Évidemment, ce type de décalage peut facilement être exploité à des fins malveillantes. Une notification affichant une adresse familière peut en réalité rediriger vers un site frauduleux conçu pour imiter un service légitime et collecter identifiants, mots de passe ou informations bancaires. Le piège devient encore plus difficile à repérer lorsque l’URL affichée est raccourcie, masquant totalement la destination réelle.

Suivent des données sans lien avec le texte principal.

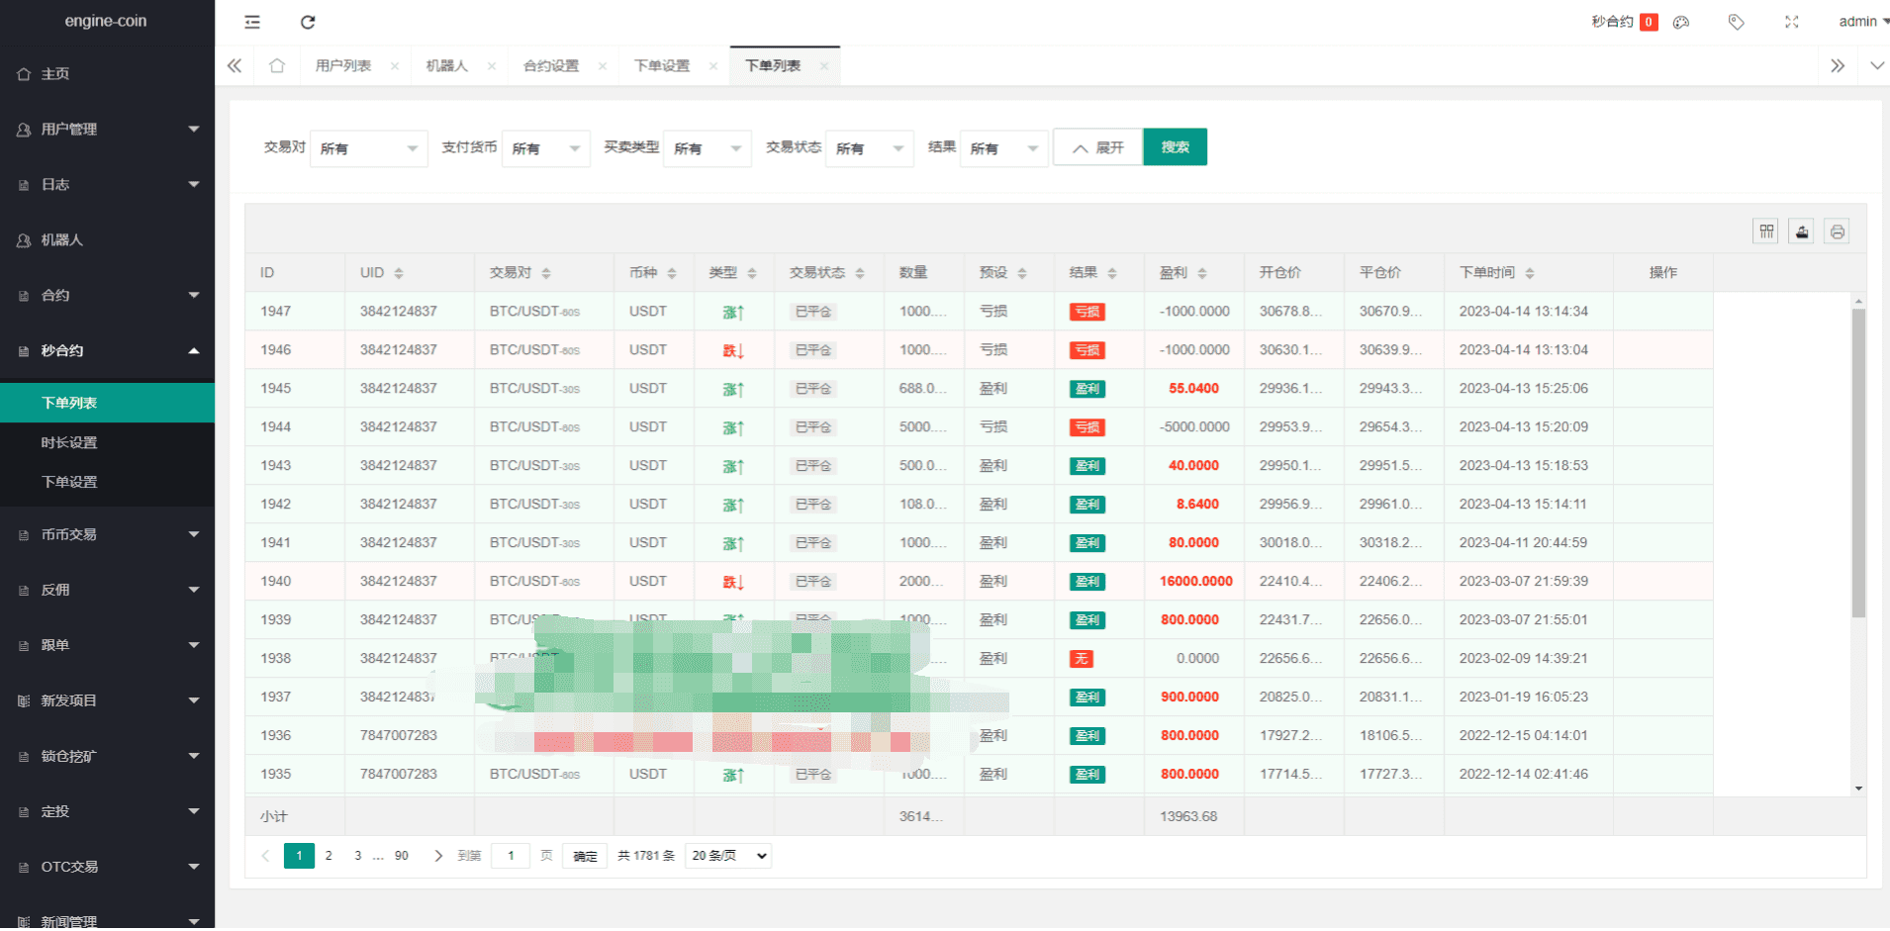This screenshot has height=931, width=1890.
Task: Click the page number input field
Action: click(511, 856)
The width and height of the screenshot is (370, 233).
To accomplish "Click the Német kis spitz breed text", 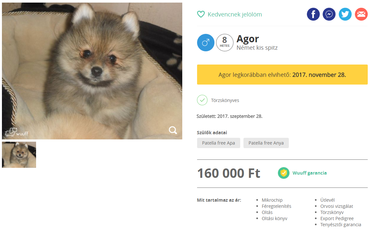I will coord(257,48).
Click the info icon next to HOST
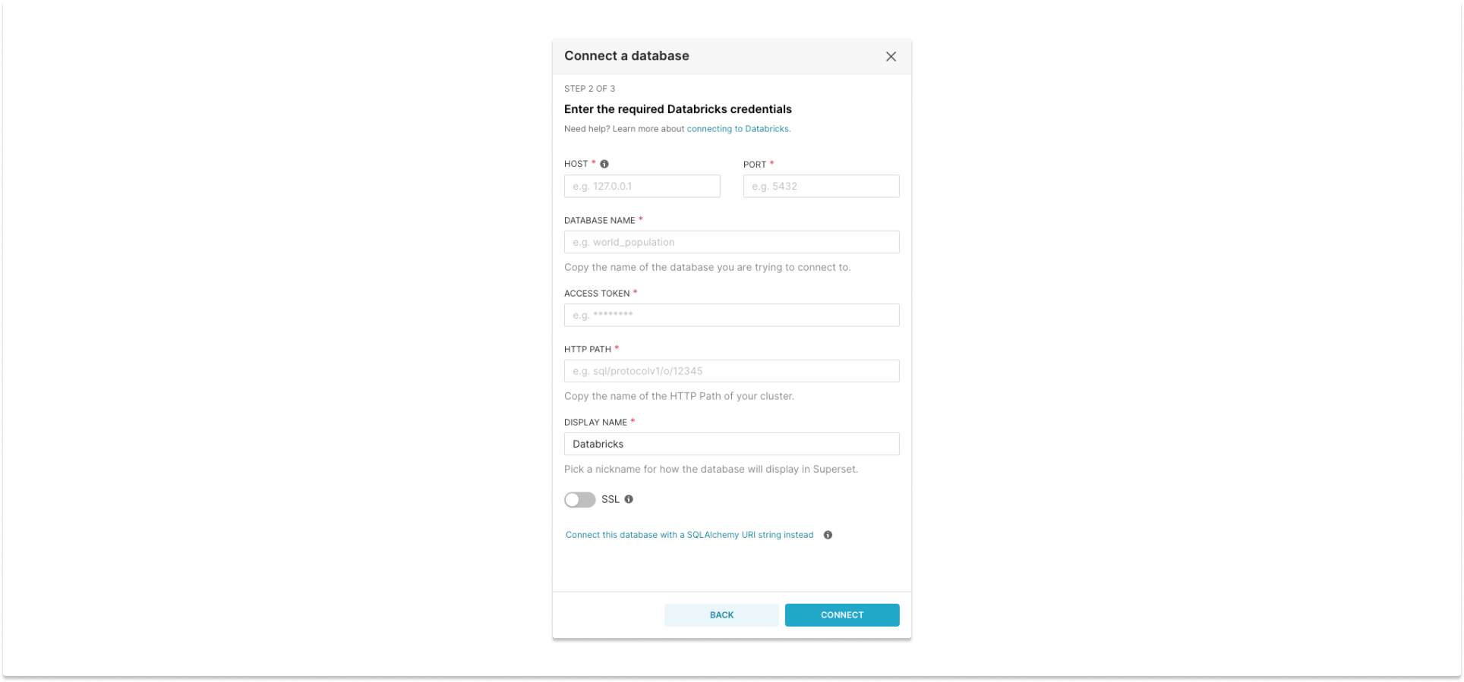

Dans certains cas plus sensibles, la manipulation permet aussi de déclencher une action dans une application installée, en exploitant les deep links. Pour rappel, ce type de lien peut ouvrir une section spécifique d’une appli ou activer une fonctionnalité sans passer par son interface. Si l’application en question ne prévoit aucun dispositif de confirmation, l’action peut s’exécuter immédiatement après le clic sur la notification, à l’insu de la victime.

Le texte contient en réalité plusieurs caractères invisibles. Résultat : le bouton « Open link » ignore wired.com et ouvre directement "tinyurl.com/2bc33y5s", dissimulé dans le message. © io-no

Et sur iOS ?

Le comportement observé n’est pas propre à Android. Sur iOS et iPadOS, les liens peuvent, eux aussi, être tronqués si un caractère invisible s’y glisse. Mais contrairement à Android, le système d’Apple applique un traitement visuel plus explicite : seule la portion réellement reconnue comme lien est soulignée et colorée. De quoi alerter plus facilement l’utilisateur ou l’utilisatrice sur un comportement suspect, même si le risque de confusion n’est pas totalement nul.

En attendant un patch pour Android, soyez prudent

La faille a été signalée à Google en mars 2025 par l’équipe de recherche de io-no, dans le cadre du programme de sécurité dédié à Android. Mais à ce jour, aucun patch n’a été déployé, et le comportement reste reproductible sur plusieurs versions récentes du système, y compris Android 16. En attendant une éventuelle mise à jour, il revient donc aux utilisateurs et aux utilisatrices de faire preuve de vigilance.

Le plus simple reste d’éviter d’utiliser le bouton « Ouvrir le lien » proposé en suggestion dans les notifications, et de s’astreindre à ouvrir le message pour contrôler la provenance et la nature de l’URL reçue.

En cas de doute, il est préférable de copier le lien manuellement dans la barre d’adresse du navigateur plutôt que de le lancer depuis une notification. Cela permet au passage de visualiser l’URL complète, et d’identifier d’éventuelles redirections suspectes ou des noms de domaine inhabituels. Même prudence face aux liens raccourcis, qui masquent totalement la destination réelle. Pour information, certains services comme CheckShortURL ou Unshorten.it permettent de les prévisualiser sans cliquer.

Enfin, comme toujours, maintenez vos applications à jour, en attendant que le problème soit pris en charge côté Android.